Questo trompe-l’œil che squarcia il palazzo porta con sé diversi riferimenti: nella parte alta si trova una scala fittizia che riproduce l’ingresso verso la Biblioteca dell’Istituto Nazionale di studi sul Rinascimento, realmente ospitata negli spazi del palazzo. A seguire, verso il basso, la riproduzione di celebri opere (non conservate realmente nel palazzo) ci ricorda quanta bellezza si celi dietro quelle mura chiuse dal Covid e, almeno metaforicamente, abbattute da JR.

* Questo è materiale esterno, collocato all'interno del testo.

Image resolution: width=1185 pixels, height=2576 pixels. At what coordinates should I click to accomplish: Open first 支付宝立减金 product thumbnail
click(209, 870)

Un altro lemma che JR utilizza nel suo discorso più che mai poliedrico è quello della corrente settecentesca del rovinismo, che esaltava testimonianze di edifici appartenenti a un tempo ormai trascorso, con una sorta di sospiro nostalgico cui affidarsi in momenti di inquietudine generale, momenti come questo.
JR sceglie il bianco e nero come abito vintage da far indossare a una situazione più che mai attuale, creando un contrasto concettuale molto forte fra impressione del passato e consapevolezza del presente. La scelta b&w, ormai caratterizzante delle sue opere, proietta il fruitore in una dimensione che a primo acchito non gli pare la sua, è per forza qualcosa di passato, è in bianco e nero! E invece no, JR denuncia e punta un enorme occhio di bue sulla situazione culturale contemporanea, che quasi sanguina, in b&w.

La cultura è stato uno dei settori che più ha subito il colpo ma, a differenza di altri, è anche uno di quelli che ha fatto meno rumore nella caduta: le persone che frequentano i musei, i teatri, i cinema e i vari luoghi culturali erano (o sono?) viste spesso come persone che usufruiscono di un qualcosa in più, qualcosa da fare nel tempo libero, quindi queste azioni venivano assoggettate a una dimensione ritenuta quasi futile, un je ne sais quoi di superfluo. Lo è?


JR dimostra che non è così portando moltissime persone (fra cui anche i fortunati studenti riusciti a rimanere a Firenze) a fermarsi davanti alla sua opera: perché le persone si fermano? Forse qualcuno si fermerà per curiosità, ma la curiosità si sa, dura poco ed è presto superata; allora perché con lo sguardo, anche dopo aver vissuto il momento di mera curiosità, si rimane a fissare quella facciata? Perché, nel profondo, qualcuno di noi vorrebbe poter fare un passo dentro quest’opera, perché quello che JR mette a nudo, questa Ferita, è presente in ognuno di noi. Una volta consapevoli (grazie all’azione dell’artista) del senso di nostalgia che proviamo verso i luoghi della cultura, il rischio è quello di fare pace con questo sentimento di nostalgia, di abituarsi: JR sembra condurre con quest’opera una battaglia per far sì che nessuno di noi si abitui all’idea di un museo chiuso.


Dopo tutti questi mesi passati davanti alle porte serrate degli Uffizi, piuttosto che del Bargello o di tutti gli altri fiori all’occhiello di Firenze, questa ferita aperta nella facciata di Palazzo Strozzi diventa, come ha dichiarato il Direttore della Fondazione Arturo Galansino, “un invito a ritrovare un rapporto diretto con l’arte e una sollecitazione per nuove forme di condivisione e partecipazione”.


Sono mesi e mesi che i musei cercano di arrivare più vicini al pubblico, attraverso digitalizzazioni, mostre online e iniziative limitrofe. Per portare il museo dal pubblico non è bastato il digitale (per quanto abbia fatto certo il possibile) ma è stato necessario un artista: per un secondo, davanti a Palazzo Strozzi, si è ricreato il sodalizio fra artista, museo e pubblico. In un momento storico dove nulla sembra trovare un suo equilibrio infatti, JR ha dato uno scossone alto 28 metri e largo 33 alla situazione, riportando all’attenzione del pubblico, della stampa e del mondo accademico che la cultura è una priorità; forse, si tratta solo di cimentarsi alla ricerca di soluzioni nuove e sicure.

Come afferma nel suo libro del 2015 Can art save the world?:

Images are not special. It is what you do with them”.